Items from a data source
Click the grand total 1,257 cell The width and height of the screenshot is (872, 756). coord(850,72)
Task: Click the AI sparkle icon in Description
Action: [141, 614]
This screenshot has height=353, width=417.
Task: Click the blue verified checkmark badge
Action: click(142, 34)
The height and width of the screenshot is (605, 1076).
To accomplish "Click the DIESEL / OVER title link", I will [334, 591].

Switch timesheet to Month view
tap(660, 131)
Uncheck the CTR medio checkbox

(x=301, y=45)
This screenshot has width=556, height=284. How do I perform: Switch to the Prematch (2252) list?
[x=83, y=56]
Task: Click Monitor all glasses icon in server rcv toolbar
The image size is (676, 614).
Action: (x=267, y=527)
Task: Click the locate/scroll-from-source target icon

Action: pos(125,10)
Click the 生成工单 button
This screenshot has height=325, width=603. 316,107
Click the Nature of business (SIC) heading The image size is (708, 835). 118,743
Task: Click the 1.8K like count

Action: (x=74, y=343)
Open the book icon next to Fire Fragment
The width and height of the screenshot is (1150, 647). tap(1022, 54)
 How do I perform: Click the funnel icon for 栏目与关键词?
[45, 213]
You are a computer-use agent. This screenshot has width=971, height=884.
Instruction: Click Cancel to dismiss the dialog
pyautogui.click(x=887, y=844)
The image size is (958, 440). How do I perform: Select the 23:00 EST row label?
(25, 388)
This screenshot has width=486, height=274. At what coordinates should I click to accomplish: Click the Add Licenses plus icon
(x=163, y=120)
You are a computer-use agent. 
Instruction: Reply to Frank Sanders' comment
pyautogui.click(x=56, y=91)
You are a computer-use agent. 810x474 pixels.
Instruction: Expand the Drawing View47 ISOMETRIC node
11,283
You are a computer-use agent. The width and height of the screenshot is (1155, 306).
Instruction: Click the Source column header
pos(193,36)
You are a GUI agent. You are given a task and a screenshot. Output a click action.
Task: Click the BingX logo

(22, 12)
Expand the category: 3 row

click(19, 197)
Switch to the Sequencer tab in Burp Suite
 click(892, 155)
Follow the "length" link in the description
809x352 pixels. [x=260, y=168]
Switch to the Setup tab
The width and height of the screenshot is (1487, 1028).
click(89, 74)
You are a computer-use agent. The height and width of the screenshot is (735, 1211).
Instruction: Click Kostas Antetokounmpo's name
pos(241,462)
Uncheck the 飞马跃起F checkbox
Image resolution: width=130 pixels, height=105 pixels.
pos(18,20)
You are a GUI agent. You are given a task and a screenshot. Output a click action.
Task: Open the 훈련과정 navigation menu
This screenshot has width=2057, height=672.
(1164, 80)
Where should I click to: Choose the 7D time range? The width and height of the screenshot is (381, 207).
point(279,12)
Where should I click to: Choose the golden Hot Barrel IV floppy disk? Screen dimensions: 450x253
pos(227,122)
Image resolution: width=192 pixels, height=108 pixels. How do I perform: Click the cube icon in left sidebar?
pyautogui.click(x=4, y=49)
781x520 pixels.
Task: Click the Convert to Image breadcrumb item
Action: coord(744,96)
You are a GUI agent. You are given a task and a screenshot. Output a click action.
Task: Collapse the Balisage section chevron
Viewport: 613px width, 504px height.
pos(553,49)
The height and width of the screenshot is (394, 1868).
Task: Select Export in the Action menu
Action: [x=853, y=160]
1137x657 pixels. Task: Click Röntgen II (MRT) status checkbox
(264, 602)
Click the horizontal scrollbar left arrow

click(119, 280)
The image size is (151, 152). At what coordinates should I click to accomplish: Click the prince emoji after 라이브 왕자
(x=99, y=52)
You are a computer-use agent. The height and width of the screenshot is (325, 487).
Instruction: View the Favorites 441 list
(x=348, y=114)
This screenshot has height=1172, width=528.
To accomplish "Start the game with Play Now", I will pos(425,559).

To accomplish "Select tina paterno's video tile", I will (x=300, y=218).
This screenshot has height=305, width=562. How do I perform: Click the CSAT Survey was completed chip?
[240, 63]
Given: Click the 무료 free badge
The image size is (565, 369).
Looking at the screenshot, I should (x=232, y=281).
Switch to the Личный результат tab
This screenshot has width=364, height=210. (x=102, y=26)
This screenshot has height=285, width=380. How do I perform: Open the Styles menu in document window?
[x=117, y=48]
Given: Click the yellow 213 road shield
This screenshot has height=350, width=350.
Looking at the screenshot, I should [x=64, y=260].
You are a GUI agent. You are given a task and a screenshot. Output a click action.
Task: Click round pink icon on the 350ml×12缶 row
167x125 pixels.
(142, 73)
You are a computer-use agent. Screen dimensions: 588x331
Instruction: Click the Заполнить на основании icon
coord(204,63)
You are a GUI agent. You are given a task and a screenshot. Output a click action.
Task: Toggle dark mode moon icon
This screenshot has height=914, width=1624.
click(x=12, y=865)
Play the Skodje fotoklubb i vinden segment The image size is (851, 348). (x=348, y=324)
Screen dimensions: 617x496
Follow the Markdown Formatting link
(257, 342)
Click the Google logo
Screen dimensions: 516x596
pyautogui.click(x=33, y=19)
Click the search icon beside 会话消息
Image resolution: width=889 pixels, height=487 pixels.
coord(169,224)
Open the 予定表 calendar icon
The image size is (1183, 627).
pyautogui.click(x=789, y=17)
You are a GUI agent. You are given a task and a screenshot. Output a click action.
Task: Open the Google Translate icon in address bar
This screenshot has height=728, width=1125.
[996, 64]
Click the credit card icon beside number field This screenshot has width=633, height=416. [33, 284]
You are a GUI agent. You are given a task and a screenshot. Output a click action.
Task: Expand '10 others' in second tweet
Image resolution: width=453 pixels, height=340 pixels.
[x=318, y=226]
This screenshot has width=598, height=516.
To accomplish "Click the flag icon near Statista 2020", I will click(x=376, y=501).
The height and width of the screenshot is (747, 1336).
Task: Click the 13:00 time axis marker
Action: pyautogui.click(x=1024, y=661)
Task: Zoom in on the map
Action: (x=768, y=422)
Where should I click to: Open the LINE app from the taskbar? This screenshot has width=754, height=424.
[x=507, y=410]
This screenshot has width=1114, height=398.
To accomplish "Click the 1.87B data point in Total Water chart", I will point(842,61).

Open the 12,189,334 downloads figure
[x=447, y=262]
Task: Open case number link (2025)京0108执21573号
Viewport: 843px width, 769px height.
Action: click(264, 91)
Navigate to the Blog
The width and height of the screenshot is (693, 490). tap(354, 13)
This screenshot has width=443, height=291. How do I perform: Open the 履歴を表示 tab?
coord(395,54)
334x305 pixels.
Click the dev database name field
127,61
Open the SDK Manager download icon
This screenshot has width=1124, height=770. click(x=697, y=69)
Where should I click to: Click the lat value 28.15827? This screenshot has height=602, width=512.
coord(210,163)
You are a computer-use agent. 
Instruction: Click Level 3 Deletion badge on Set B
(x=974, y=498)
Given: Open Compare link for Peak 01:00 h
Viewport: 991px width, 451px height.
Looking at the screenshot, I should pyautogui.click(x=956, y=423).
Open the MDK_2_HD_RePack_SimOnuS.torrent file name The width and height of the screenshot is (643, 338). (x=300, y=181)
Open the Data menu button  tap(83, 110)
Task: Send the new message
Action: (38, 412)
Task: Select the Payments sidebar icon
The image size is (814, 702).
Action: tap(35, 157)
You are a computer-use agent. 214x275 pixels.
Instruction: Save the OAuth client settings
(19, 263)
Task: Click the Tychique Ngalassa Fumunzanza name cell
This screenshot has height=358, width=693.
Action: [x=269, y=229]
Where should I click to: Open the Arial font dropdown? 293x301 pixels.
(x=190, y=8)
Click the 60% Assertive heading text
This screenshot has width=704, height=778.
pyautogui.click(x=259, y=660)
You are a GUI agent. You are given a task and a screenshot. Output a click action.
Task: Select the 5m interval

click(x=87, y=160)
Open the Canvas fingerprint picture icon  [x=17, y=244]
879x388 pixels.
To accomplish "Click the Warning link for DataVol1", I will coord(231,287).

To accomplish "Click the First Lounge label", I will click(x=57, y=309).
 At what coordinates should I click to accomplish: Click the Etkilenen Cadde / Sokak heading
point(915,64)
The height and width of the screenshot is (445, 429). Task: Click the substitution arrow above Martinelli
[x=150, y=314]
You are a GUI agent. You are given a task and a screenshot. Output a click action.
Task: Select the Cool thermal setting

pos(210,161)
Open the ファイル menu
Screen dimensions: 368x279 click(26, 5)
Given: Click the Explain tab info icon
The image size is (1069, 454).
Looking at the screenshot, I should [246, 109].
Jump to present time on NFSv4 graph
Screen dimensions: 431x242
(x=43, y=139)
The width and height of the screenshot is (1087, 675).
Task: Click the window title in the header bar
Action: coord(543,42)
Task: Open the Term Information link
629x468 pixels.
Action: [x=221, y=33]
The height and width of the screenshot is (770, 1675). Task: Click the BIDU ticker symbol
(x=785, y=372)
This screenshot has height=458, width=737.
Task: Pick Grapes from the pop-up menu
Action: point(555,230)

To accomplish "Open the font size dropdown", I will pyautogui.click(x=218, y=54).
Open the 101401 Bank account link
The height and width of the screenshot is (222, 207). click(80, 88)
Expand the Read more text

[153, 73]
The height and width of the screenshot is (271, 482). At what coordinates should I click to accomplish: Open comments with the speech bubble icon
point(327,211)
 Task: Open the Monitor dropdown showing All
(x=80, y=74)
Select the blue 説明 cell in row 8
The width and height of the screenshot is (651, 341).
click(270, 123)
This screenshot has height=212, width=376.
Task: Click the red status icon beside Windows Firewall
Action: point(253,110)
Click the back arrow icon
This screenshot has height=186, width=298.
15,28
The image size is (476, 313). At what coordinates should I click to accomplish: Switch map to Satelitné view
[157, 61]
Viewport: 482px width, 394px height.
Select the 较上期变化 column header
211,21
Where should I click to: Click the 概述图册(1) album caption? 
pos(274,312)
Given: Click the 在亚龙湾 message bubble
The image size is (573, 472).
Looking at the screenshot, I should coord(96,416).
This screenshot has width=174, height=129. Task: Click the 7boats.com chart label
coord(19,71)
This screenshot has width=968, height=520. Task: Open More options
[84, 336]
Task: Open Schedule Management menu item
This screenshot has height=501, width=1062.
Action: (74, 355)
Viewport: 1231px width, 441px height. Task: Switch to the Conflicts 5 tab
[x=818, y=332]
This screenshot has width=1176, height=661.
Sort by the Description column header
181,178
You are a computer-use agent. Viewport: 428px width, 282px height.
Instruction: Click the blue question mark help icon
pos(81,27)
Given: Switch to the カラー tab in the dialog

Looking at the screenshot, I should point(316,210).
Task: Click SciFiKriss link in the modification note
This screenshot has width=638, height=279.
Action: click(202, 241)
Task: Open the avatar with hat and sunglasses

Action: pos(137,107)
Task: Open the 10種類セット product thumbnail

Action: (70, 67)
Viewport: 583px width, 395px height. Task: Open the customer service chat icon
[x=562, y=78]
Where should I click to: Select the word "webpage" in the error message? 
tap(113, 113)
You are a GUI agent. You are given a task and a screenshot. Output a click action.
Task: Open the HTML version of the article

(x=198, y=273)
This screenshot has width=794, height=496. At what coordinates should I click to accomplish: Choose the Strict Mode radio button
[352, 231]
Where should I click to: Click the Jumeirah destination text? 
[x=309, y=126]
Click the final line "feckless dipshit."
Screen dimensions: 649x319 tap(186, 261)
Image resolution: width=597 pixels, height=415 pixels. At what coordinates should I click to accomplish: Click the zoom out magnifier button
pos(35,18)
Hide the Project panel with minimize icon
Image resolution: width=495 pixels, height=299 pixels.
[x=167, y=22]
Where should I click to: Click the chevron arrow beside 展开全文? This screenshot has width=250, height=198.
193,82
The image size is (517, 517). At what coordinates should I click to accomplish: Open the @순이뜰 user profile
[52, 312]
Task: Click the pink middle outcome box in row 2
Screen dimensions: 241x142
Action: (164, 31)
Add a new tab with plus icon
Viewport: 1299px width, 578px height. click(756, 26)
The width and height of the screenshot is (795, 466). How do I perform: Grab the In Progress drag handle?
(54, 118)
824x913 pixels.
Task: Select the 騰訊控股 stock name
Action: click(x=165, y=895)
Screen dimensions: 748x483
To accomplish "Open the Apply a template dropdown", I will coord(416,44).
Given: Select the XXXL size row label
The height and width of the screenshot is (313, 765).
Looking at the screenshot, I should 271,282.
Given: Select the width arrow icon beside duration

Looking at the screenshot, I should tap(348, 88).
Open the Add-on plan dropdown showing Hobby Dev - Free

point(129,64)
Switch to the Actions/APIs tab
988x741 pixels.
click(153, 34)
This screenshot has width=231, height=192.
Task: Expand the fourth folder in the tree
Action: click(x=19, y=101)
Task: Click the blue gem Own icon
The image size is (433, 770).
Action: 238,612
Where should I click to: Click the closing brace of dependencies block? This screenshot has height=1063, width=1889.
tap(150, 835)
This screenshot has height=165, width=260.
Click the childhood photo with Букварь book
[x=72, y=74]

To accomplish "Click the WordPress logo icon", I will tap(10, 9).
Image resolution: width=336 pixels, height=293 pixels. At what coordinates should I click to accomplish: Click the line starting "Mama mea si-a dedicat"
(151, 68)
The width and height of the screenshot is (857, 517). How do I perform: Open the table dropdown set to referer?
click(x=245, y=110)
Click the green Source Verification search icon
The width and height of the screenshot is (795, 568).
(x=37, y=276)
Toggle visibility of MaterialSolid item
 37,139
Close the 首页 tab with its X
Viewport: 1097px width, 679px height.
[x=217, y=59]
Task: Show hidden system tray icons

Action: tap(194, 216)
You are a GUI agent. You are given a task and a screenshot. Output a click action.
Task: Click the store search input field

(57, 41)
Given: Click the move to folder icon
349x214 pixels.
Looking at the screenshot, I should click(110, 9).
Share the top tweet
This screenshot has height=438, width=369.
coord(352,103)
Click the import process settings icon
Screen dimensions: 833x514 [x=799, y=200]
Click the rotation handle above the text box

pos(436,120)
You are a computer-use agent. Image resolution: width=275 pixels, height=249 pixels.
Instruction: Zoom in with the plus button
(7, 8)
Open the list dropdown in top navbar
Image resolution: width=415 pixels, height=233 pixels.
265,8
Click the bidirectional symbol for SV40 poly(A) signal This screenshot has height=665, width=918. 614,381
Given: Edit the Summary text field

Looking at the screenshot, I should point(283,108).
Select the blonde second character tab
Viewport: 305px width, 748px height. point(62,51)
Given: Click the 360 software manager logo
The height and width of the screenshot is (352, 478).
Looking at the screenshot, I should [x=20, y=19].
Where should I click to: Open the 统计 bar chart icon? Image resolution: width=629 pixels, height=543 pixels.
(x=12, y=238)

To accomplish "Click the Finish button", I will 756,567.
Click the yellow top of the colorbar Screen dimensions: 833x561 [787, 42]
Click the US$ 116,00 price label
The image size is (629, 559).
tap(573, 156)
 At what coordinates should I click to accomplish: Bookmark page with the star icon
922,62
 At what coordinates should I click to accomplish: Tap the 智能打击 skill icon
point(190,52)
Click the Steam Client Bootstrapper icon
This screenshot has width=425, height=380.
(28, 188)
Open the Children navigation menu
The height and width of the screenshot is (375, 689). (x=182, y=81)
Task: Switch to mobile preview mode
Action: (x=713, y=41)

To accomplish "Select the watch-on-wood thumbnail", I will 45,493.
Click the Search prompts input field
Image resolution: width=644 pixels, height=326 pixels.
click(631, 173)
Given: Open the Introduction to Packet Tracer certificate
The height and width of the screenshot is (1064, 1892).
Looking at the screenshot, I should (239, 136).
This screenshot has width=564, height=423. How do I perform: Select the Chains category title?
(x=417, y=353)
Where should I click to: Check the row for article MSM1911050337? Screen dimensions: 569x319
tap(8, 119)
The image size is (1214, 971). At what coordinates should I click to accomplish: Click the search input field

Exercise » Filter the entries down to the lines with the word "Play" in them, and copy those lines.

Task result »
To accomplish "Start the game with Play Now", I will pos(425,559).
Play the Skodje fotoklubb i vinden segment The image size is (851, 348). (x=348, y=324)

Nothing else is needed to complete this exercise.